DESCRIPTION OF THE TASK → Rewrite the listing below with "notifications bell" changed to "alerts bell" and everything else left as it is.

MATERIAL FOR THIS TASK →
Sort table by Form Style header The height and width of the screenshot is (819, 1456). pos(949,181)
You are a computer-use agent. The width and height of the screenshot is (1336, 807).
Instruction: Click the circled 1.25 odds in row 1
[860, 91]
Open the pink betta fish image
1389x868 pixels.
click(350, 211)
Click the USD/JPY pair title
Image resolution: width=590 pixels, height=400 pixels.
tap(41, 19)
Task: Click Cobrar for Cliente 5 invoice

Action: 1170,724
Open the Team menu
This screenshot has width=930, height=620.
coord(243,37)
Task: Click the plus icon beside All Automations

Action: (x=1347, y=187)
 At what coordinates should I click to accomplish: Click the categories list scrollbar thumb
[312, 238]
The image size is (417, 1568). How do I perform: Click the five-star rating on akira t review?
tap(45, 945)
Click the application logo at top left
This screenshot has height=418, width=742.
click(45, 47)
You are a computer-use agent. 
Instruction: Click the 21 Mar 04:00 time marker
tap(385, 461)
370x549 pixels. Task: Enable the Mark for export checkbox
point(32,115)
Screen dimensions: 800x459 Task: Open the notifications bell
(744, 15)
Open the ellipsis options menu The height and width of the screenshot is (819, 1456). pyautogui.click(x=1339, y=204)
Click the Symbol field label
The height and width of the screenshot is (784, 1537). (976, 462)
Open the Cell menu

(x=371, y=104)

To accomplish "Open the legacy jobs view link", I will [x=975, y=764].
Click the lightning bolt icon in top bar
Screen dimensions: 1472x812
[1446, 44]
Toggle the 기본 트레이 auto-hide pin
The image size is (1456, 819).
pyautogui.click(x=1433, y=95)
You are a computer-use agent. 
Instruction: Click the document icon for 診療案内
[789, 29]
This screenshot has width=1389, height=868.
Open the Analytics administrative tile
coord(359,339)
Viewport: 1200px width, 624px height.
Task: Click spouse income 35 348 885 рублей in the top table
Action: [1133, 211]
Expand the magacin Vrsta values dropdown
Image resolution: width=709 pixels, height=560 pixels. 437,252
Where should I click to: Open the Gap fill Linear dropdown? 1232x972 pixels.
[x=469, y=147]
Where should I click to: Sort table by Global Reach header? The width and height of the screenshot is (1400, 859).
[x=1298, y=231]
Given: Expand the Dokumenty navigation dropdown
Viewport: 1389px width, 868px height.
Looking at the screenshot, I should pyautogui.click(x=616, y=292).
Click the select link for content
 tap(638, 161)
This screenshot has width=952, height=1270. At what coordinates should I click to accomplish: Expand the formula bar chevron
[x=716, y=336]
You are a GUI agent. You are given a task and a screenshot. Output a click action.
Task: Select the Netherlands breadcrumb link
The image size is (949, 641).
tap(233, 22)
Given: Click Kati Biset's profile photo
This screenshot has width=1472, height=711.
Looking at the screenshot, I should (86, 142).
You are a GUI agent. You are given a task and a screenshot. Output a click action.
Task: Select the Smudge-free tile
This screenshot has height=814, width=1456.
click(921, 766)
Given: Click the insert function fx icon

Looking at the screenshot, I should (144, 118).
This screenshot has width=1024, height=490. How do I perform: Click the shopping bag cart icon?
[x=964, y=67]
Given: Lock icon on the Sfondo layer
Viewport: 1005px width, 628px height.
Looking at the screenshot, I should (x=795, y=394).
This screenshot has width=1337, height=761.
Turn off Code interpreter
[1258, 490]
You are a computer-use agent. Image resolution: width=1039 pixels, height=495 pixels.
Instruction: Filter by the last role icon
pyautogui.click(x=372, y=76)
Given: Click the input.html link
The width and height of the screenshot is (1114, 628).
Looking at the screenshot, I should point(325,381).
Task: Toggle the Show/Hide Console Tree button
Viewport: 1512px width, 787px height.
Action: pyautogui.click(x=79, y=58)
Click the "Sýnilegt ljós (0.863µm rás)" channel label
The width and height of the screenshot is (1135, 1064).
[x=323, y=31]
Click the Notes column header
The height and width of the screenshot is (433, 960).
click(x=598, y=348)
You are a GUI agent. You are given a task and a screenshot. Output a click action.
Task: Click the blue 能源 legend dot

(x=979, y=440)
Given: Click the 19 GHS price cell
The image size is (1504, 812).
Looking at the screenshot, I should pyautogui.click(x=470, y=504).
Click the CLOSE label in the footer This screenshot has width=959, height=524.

EXERCISE ANSWER →
Sort table by Form Style header The height and width of the screenshot is (819, 1456). pos(949,181)
You are a computer-use agent. The width and height of the screenshot is (1336, 807).
Instruction: Click the circled 1.25 odds in row 1
[860, 91]
Open the pink betta fish image
1389x868 pixels.
click(350, 211)
Click the USD/JPY pair title
Image resolution: width=590 pixels, height=400 pixels.
tap(41, 19)
Task: Click Cobrar for Cliente 5 invoice

Action: 1170,724
Open the Team menu
This screenshot has width=930, height=620.
coord(243,37)
Task: Click the plus icon beside All Automations

Action: (x=1347, y=187)
 At what coordinates should I click to accomplish: Click the categories list scrollbar thumb
[312, 238]
The image size is (417, 1568). How do I perform: Click the five-star rating on akira t review?
tap(45, 945)
Click the application logo at top left
This screenshot has height=418, width=742.
click(45, 47)
You are a computer-use agent. 
Instruction: Click the 21 Mar 04:00 time marker
tap(385, 461)
370x549 pixels. Task: Enable the Mark for export checkbox
point(32,115)
Screen dimensions: 800x459 Task: Open the alerts bell
(744, 15)
Open the ellipsis options menu The height and width of the screenshot is (819, 1456). pyautogui.click(x=1339, y=204)
Click the Symbol field label
The height and width of the screenshot is (784, 1537). (976, 462)
Open the Cell menu

(x=371, y=104)

To accomplish "Open the legacy jobs view link", I will [x=975, y=764].
Click the lightning bolt icon in top bar
Screen dimensions: 1472x812
[1446, 44]
Toggle the 기본 트레이 auto-hide pin
The image size is (1456, 819).
pyautogui.click(x=1433, y=95)
You are a computer-use agent. 
Instruction: Click the document icon for 診療案内
[789, 29]
This screenshot has width=1389, height=868.
Open the Analytics administrative tile
coord(359,339)
Viewport: 1200px width, 624px height.
Task: Click spouse income 35 348 885 рублей in the top table
Action: [1133, 211]
Expand the magacin Vrsta values dropdown
Image resolution: width=709 pixels, height=560 pixels. 437,252
Where should I click to: Open the Gap fill Linear dropdown? 1232x972 pixels.
[x=469, y=147]
Where should I click to: Sort table by Global Reach header? The width and height of the screenshot is (1400, 859).
[x=1298, y=231]
Given: Expand the Dokumenty navigation dropdown
Viewport: 1389px width, 868px height.
Looking at the screenshot, I should pyautogui.click(x=616, y=292).
Click the select link for content
 tap(638, 161)
This screenshot has width=952, height=1270. At what coordinates should I click to accomplish: Expand the formula bar chevron
[x=716, y=336]
You are a GUI agent. You are given a task and a screenshot. Output a click action.
Task: Select the Netherlands breadcrumb link
The image size is (949, 641).
tap(233, 22)
Given: Click Kati Biset's profile photo
This screenshot has width=1472, height=711.
Looking at the screenshot, I should (86, 142).
You are a GUI agent. You are given a task and a screenshot. Output a click action.
Task: Select the Smudge-free tile
This screenshot has height=814, width=1456.
click(921, 766)
Given: Click the insert function fx icon

Looking at the screenshot, I should (144, 118).
This screenshot has width=1024, height=490. How do I perform: Click the shopping bag cart icon?
[x=964, y=67]
Given: Lock icon on the Sfondo layer
Viewport: 1005px width, 628px height.
Looking at the screenshot, I should (x=795, y=394).
This screenshot has width=1337, height=761.
Turn off Code interpreter
[1258, 490]
You are a computer-use agent. Image resolution: width=1039 pixels, height=495 pixels.
Instruction: Filter by the last role icon
pyautogui.click(x=372, y=76)
Given: Click the input.html link
The width and height of the screenshot is (1114, 628).
Looking at the screenshot, I should point(325,381).
Task: Toggle the Show/Hide Console Tree button
Viewport: 1512px width, 787px height.
Action: pyautogui.click(x=79, y=58)
Click the "Sýnilegt ljós (0.863µm rás)" channel label
The width and height of the screenshot is (1135, 1064).
[x=323, y=31]
Click the Notes column header
The height and width of the screenshot is (433, 960).
click(x=598, y=348)
You are a GUI agent. You are given a task and a screenshot. Output a click action.
Task: Click the blue 能源 legend dot

(x=979, y=440)
Given: Click the 19 GHS price cell
The image size is (1504, 812).
Looking at the screenshot, I should pyautogui.click(x=470, y=504).
Click the CLOSE label in the footer This screenshot has width=959, height=524.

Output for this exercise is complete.